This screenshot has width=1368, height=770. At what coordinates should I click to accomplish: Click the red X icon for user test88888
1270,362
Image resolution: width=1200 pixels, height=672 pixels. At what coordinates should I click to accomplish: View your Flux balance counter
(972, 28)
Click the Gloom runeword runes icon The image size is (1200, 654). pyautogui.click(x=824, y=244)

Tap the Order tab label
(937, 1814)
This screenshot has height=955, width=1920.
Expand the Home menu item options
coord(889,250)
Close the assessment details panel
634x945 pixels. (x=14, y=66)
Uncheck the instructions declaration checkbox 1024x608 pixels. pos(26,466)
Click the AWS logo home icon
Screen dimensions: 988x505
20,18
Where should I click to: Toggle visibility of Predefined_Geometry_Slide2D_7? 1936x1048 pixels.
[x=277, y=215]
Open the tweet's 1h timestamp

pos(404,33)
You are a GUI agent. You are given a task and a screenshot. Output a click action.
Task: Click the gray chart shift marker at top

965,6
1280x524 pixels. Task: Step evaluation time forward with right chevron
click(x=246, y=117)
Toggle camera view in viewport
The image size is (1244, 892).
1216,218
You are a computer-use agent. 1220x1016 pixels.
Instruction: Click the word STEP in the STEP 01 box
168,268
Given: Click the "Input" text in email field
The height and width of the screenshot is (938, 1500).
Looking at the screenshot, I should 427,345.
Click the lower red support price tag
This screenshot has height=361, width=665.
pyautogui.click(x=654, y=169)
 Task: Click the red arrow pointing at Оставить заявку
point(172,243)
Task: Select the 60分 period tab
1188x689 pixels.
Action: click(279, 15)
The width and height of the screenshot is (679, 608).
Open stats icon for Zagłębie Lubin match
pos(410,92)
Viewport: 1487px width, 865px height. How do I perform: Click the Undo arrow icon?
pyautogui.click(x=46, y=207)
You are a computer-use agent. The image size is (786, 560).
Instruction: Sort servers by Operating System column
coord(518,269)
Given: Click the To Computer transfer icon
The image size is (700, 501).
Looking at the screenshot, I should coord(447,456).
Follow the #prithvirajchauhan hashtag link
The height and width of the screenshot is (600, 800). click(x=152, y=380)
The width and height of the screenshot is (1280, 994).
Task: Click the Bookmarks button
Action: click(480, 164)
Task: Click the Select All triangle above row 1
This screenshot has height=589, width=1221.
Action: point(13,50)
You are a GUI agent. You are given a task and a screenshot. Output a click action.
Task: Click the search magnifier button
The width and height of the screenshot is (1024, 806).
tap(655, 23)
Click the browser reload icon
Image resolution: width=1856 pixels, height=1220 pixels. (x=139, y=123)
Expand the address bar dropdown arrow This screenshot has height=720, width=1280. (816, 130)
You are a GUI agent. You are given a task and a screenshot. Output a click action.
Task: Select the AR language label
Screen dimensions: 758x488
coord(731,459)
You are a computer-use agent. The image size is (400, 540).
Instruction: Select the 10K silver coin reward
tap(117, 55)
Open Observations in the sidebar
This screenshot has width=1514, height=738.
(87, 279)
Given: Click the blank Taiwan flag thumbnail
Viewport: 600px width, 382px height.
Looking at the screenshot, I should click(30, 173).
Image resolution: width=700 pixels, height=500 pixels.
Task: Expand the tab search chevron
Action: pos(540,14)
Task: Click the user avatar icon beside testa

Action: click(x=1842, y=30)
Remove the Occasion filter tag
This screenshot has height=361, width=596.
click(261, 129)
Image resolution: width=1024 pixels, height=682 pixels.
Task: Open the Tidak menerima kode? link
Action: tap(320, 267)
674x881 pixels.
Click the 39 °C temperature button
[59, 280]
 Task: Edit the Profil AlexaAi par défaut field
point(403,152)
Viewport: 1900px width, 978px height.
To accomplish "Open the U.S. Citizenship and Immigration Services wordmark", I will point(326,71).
==========
ABOUT THIS EXERCISE:
Would you give the data above again, exactly as written?

ANSWER TO THIS TASK:
This screenshot has width=1368, height=770. At what coordinates should I click to accomplish: Click the red X icon for user test88888
1270,362
Image resolution: width=1200 pixels, height=672 pixels. At what coordinates should I click to accomplish: View your Flux balance counter
(972, 28)
Click the Gloom runeword runes icon The image size is (1200, 654). pyautogui.click(x=824, y=244)

Tap the Order tab label
(937, 1814)
This screenshot has height=955, width=1920.
Expand the Home menu item options
coord(889,250)
Close the assessment details panel
634x945 pixels. (x=14, y=66)
Uncheck the instructions declaration checkbox 1024x608 pixels. pos(26,466)
Click the AWS logo home icon
Screen dimensions: 988x505
20,18
Where should I click to: Toggle visibility of Predefined_Geometry_Slide2D_7? 1936x1048 pixels.
[x=277, y=215]
Open the tweet's 1h timestamp

pos(404,33)
You are a GUI agent. You are given a task and a screenshot. Output a click action.
Task: Click the gray chart shift marker at top

965,6
1280x524 pixels. Task: Step evaluation time forward with right chevron
click(x=246, y=117)
Toggle camera view in viewport
The image size is (1244, 892).
1216,218
You are a computer-use agent. 1220x1016 pixels.
Instruction: Click the word STEP in the STEP 01 box
168,268
Given: Click the "Input" text in email field
The height and width of the screenshot is (938, 1500).
Looking at the screenshot, I should 427,345.
Click the lower red support price tag
This screenshot has height=361, width=665.
pyautogui.click(x=654, y=169)
 Task: Click the red arrow pointing at Оставить заявку
point(172,243)
Task: Select the 60分 period tab
1188x689 pixels.
Action: click(279, 15)
The width and height of the screenshot is (679, 608).
Open stats icon for Zagłębie Lubin match
pos(410,92)
Viewport: 1487px width, 865px height. How do I perform: Click the Undo arrow icon?
pyautogui.click(x=46, y=207)
You are a computer-use agent. The image size is (786, 560).
Instruction: Sort servers by Operating System column
coord(518,269)
Given: Click the To Computer transfer icon
The image size is (700, 501).
Looking at the screenshot, I should coord(447,456).
Follow the #prithvirajchauhan hashtag link
The height and width of the screenshot is (600, 800). click(x=152, y=380)
The width and height of the screenshot is (1280, 994).
Task: Click the Bookmarks button
Action: click(480, 164)
Task: Click the Select All triangle above row 1
This screenshot has height=589, width=1221.
Action: point(13,50)
You are a GUI agent. You are given a task and a screenshot. Output a click action.
Task: Click the search magnifier button
The width and height of the screenshot is (1024, 806).
tap(655, 23)
Click the browser reload icon
Image resolution: width=1856 pixels, height=1220 pixels. (x=139, y=123)
Expand the address bar dropdown arrow This screenshot has height=720, width=1280. (816, 130)
You are a GUI agent. You are given a task and a screenshot. Output a click action.
Task: Select the AR language label
Screen dimensions: 758x488
coord(731,459)
You are a computer-use agent. The image size is (400, 540).
Instruction: Select the 10K silver coin reward
tap(117, 55)
Open Observations in the sidebar
This screenshot has width=1514, height=738.
(87, 279)
Given: Click the blank Taiwan flag thumbnail
Viewport: 600px width, 382px height.
Looking at the screenshot, I should click(30, 173).
Image resolution: width=700 pixels, height=500 pixels.
Task: Expand the tab search chevron
Action: pos(540,14)
Task: Click the user avatar icon beside testa

Action: click(x=1842, y=30)
Remove the Occasion filter tag
This screenshot has height=361, width=596.
click(261, 129)
Image resolution: width=1024 pixels, height=682 pixels.
Task: Open the Tidak menerima kode? link
Action: tap(320, 267)
674x881 pixels.
Click the 39 °C temperature button
[59, 280]
 Task: Edit the Profil AlexaAi par défaut field
point(403,152)
Viewport: 1900px width, 978px height.
To accomplish "Open the U.S. Citizenship and Immigration Services wordmark", I will point(326,71).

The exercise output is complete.